Personal information
- Born: 19 May 1994 (age 30) Brisbane, Queensland, Australia
- Height: 175 cm (5 ft 9 in)
- Weight: 84 kg (13 st 3 lb)

Playing information
- Position: Hooker
Club
| Years | Team | Pld | T | G | FG | P |
| 2019 | South Sydney | 2 | 0 | 0 | 0 | 0 |
| 2020–21 | St. George Illawarra | 5 | 0 | 0 | 0 | 0 |
|  | Total | 7 | 0 | 0 | 0 | 0 |
Representative
| Years | Team | Pld | T | G | FG | P |
| 2018 | NSW Residents | 1 | 0 | 0 | 0 | 0 |
- Source: As of 11 January 2024

= Billy Brittain =

Australian rugby league footballer

Billy Brittain is an Australian professional rugby league footballer who last played as a for St. George Illawarra in the NRL.

He previously played for the South Sydney Rabbitohs in the National Rugby League.

==Career==

===2018===
Brittain joined South Sydney in 2018 but spent the entire season playing for the club's then feeder side and foundation club North Sydney.

Brittain was selected to play for the NSW Residents team against the Queensland residents midway through the year. At the end of the season, Brittain was named as North Sydney's best and fairest player.

===2019===
At the start of 2019, Brittain remained in the Canterbury Cup NSW side for Souths and was selected to captain the NSW Residents side against Queensland for a second consecutive year.

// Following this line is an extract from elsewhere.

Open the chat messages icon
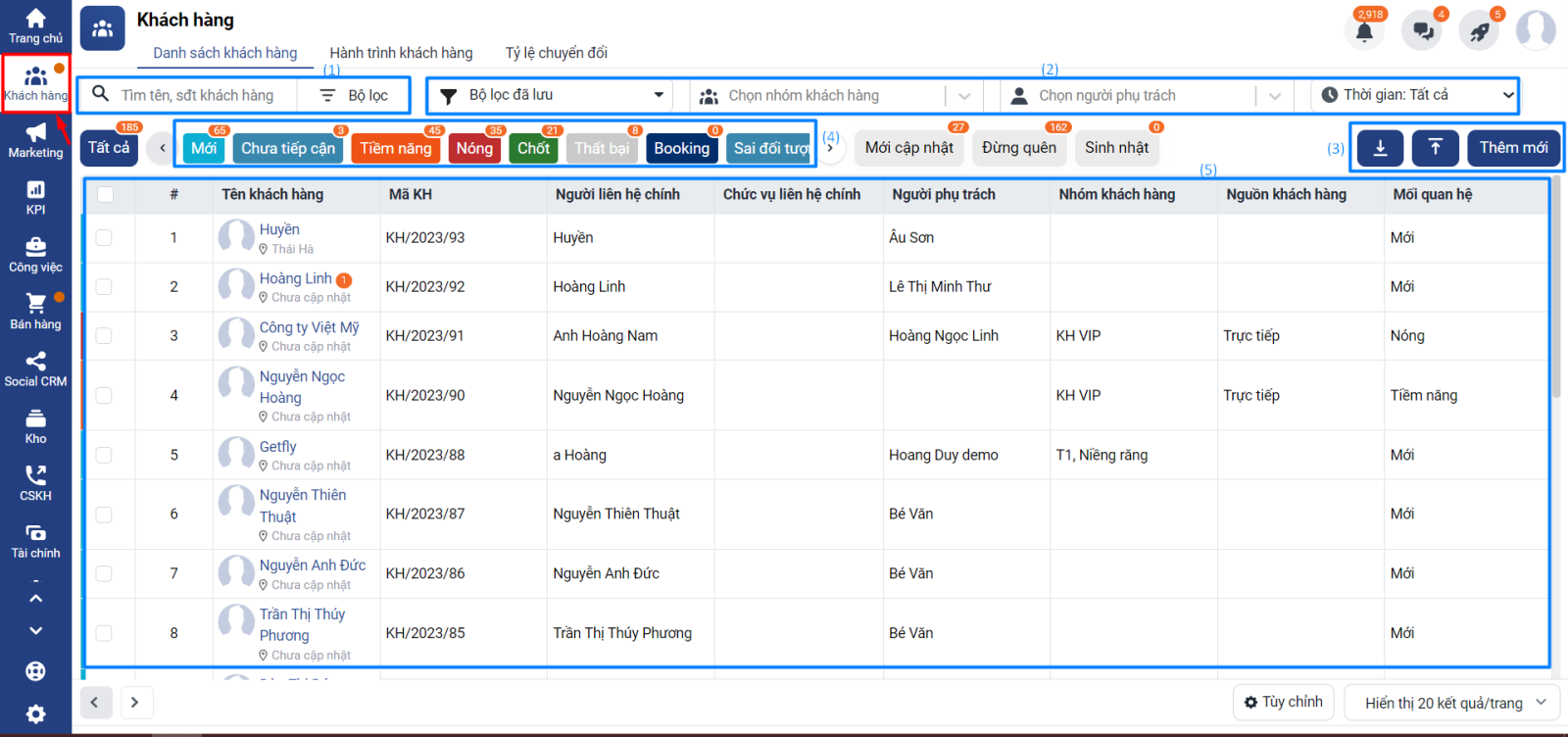point(1422,31)
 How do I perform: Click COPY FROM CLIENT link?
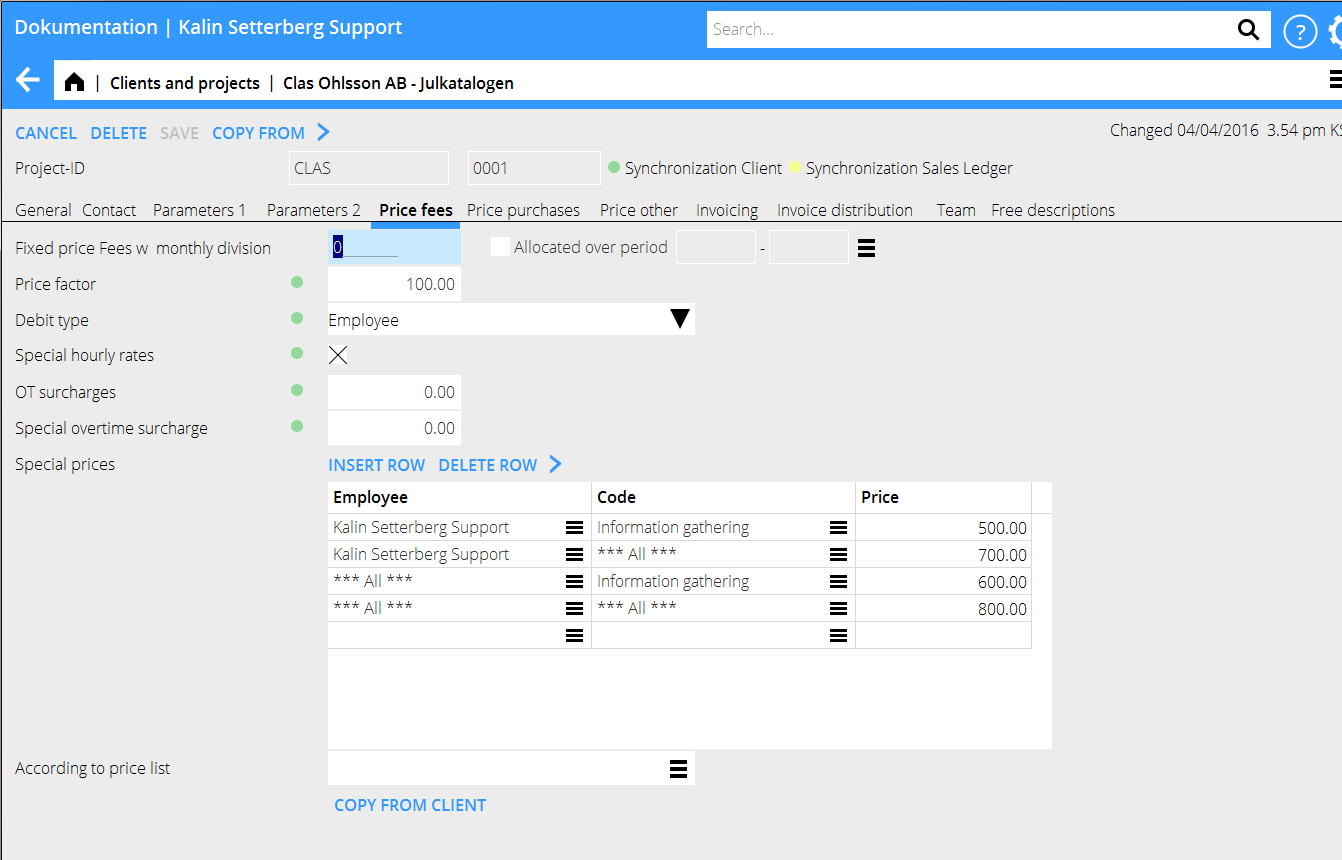tap(410, 805)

Brittain made his NRL debut in round 12 of the 2019 NRL season for South Sydney in their 26-14 loss to the Parramatta Eels.

On 9 September 2019, Brittain was named the Canterbury Cup NSW player of the year.
On 29 September 2019, Brittain was named in the 2019 Canterbury Cup NSW team of the season.

===2020===
On 20 February 2020, Brittain signed a contract to join St. George Illawarra for the 2020 NRL season.
Brittain made his debut for St. George Illawarra in round 1 of the 2020 NRL season against the Wests Tigers at WIN Stadium.

===2021===
On 16 September, it was announced that Brittain had been released by St. George Illawarra.